● **Task to complete**
Which lines hold the word "bottom"? Copy each of them from the material.

(Beginning of The input)

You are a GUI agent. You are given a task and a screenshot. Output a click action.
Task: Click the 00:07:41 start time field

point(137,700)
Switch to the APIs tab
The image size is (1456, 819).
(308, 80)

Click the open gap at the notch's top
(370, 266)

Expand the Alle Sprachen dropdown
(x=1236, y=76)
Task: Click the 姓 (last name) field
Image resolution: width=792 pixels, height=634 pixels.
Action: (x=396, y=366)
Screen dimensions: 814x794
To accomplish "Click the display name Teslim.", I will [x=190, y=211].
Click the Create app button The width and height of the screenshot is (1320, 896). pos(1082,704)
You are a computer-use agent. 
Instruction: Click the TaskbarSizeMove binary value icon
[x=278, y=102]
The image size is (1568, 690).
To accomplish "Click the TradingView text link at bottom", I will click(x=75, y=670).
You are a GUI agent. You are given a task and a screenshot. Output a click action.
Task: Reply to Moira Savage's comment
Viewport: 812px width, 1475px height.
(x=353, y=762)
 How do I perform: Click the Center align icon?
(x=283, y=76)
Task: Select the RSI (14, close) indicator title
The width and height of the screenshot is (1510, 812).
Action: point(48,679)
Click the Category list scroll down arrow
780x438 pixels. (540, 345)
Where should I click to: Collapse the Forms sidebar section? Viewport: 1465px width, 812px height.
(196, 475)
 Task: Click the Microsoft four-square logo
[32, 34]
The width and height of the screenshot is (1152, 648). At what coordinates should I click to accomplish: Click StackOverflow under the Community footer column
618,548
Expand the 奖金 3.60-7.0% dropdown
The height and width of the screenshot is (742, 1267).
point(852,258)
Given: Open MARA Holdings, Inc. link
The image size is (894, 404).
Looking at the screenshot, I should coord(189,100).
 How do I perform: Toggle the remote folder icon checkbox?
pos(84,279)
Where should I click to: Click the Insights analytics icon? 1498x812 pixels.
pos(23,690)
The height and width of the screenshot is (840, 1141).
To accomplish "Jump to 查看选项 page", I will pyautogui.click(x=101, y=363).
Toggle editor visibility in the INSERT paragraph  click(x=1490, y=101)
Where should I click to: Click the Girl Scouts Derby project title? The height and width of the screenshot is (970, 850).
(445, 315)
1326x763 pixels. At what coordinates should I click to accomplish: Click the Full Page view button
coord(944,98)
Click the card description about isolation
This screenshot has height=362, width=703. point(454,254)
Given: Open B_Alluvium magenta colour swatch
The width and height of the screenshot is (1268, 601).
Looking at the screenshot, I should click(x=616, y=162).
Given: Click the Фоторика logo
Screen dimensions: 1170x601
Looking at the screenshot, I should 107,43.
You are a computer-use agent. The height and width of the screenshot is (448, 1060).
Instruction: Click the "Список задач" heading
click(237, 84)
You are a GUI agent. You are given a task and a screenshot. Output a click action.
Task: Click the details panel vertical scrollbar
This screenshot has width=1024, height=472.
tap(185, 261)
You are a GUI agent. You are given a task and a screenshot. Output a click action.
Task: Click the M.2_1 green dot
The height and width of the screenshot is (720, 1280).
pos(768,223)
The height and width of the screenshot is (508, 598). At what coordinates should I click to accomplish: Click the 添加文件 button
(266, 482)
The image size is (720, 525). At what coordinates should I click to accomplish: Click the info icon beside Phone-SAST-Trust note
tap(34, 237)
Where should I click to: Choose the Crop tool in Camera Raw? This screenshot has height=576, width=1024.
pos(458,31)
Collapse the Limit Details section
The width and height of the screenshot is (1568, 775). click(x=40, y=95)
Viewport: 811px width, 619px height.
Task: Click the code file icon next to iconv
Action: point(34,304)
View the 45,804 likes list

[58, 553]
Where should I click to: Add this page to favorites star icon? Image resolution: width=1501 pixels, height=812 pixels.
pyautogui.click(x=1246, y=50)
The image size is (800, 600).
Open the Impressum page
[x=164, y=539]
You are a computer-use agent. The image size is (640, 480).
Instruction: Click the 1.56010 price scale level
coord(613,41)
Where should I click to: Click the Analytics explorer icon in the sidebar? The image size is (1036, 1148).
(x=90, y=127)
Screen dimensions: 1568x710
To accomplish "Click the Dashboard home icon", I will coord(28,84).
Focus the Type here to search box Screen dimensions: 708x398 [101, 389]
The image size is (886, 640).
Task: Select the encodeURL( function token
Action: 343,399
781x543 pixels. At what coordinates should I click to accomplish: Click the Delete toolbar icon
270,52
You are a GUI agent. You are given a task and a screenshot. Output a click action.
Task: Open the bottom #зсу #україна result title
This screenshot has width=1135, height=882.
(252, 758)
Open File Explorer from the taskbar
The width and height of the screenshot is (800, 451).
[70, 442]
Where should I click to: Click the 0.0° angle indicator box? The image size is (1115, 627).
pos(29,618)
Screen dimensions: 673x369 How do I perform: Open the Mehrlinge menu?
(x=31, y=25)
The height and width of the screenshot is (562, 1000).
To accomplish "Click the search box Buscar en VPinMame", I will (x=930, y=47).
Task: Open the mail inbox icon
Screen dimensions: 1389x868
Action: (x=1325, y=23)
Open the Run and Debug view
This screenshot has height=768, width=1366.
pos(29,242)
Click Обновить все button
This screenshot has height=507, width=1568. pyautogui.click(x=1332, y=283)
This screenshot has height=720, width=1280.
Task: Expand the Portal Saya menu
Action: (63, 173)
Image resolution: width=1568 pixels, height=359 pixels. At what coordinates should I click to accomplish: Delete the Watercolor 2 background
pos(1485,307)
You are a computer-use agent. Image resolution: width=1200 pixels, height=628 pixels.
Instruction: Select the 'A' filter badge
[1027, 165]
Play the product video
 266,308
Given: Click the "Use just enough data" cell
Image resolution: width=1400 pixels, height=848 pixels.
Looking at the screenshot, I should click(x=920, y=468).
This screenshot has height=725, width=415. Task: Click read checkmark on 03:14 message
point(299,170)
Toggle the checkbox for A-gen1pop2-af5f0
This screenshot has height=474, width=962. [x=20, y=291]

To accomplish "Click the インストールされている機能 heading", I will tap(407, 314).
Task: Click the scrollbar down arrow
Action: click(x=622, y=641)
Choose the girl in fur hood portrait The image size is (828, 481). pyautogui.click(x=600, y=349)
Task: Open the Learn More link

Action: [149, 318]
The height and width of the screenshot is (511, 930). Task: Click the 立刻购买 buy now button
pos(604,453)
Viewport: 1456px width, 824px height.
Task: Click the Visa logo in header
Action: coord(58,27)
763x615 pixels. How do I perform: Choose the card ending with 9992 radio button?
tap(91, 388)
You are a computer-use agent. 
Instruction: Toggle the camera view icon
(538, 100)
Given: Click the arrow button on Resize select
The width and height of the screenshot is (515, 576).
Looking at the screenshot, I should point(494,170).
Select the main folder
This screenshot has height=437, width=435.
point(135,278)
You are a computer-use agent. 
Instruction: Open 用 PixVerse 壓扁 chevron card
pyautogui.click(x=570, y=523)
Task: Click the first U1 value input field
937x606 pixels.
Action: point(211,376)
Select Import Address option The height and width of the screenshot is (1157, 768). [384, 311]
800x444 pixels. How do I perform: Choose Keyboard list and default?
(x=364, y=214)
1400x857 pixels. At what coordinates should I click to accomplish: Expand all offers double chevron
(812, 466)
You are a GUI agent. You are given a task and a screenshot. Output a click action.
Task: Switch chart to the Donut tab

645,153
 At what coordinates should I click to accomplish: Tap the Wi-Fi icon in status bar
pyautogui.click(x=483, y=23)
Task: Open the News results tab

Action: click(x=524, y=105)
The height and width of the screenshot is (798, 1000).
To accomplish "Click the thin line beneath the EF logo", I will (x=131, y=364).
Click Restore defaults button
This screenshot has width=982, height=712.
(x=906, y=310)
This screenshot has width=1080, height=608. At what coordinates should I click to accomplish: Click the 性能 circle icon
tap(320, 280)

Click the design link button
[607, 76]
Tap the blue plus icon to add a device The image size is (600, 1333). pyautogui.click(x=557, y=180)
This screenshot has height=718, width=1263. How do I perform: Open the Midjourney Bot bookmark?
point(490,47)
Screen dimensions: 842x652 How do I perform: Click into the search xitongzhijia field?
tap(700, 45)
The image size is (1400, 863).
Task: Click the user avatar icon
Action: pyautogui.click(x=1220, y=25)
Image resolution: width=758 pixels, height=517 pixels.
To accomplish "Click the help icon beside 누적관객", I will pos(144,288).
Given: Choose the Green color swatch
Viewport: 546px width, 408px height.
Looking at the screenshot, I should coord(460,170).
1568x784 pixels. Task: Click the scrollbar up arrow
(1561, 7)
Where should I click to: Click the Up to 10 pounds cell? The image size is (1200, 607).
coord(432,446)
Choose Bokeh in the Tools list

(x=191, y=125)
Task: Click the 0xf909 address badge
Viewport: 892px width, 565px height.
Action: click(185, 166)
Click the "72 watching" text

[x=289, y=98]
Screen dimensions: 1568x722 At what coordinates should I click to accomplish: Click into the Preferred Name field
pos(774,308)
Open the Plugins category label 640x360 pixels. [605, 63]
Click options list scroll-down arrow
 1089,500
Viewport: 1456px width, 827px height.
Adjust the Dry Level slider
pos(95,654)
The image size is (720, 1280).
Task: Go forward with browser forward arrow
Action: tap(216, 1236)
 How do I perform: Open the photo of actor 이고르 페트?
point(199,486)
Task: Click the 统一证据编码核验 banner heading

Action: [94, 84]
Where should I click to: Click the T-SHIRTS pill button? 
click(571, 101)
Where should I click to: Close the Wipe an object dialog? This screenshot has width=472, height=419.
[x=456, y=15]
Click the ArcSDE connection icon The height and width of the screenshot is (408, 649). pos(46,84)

(End of The input)

● **Problem solution**
To accomplish "Click the TradingView text link at bottom", I will click(x=75, y=670).
Task: Open the bottom #зсу #україна result title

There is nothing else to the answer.